The only certain knowledge we have of Margaret’s physical appearance, is the information that she was of slight stature. This was particularly noted in her traumatic childbirth.
Her funeral effigy, which was
probably taken from a death mask, shows a thin woman with high cheekbones, a
hooked nose and drawn cheeks.
The pictures labelled as likenesses of her, none of which date from her lifetime, are sufficiently like the funeral effigy to suggest that they are copies of an original. There is another picture, alleged to be of her as a young woman, but we would question it, as the headdress style dates to the early 1500s, when Margaret was in her sixties.
Henry VII was a thin man and is recorded to have been blonde with grey eyes. Given that the majority of the English Royal family was fair and blue-eyed, it certainly seems possible that Henry inherited these traits from his mother, especially as his father was of mixed Welsh and French descent.

## SUPPLIED INFORMATION
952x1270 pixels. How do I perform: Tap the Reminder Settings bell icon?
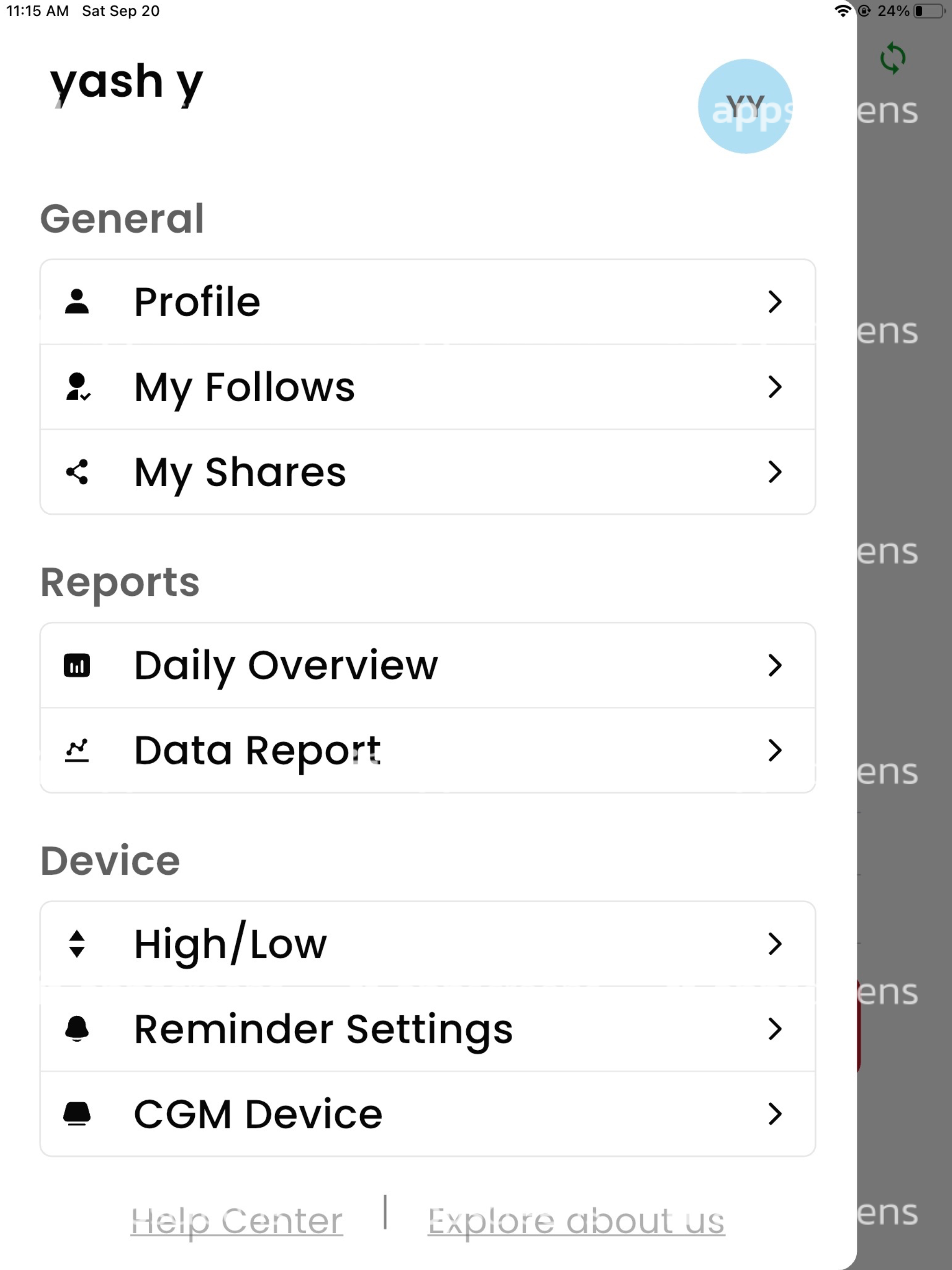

## WHAT IS NEEDED
Return, word for word, the stretch of the passage on Margaret's appearance from "Henry VII was" through "and French descent.". The lines above have no connection to the passage on Margaret's appearance.

## SOLUTION BELOW
Henry VII was a thin man and is recorded to have been blonde with grey eyes. Given that the majority of the English Royal family was fair and blue-eyed, it certainly seems possible that Henry inherited these traits from his mother, especially as his father was of mixed Welsh and French descent.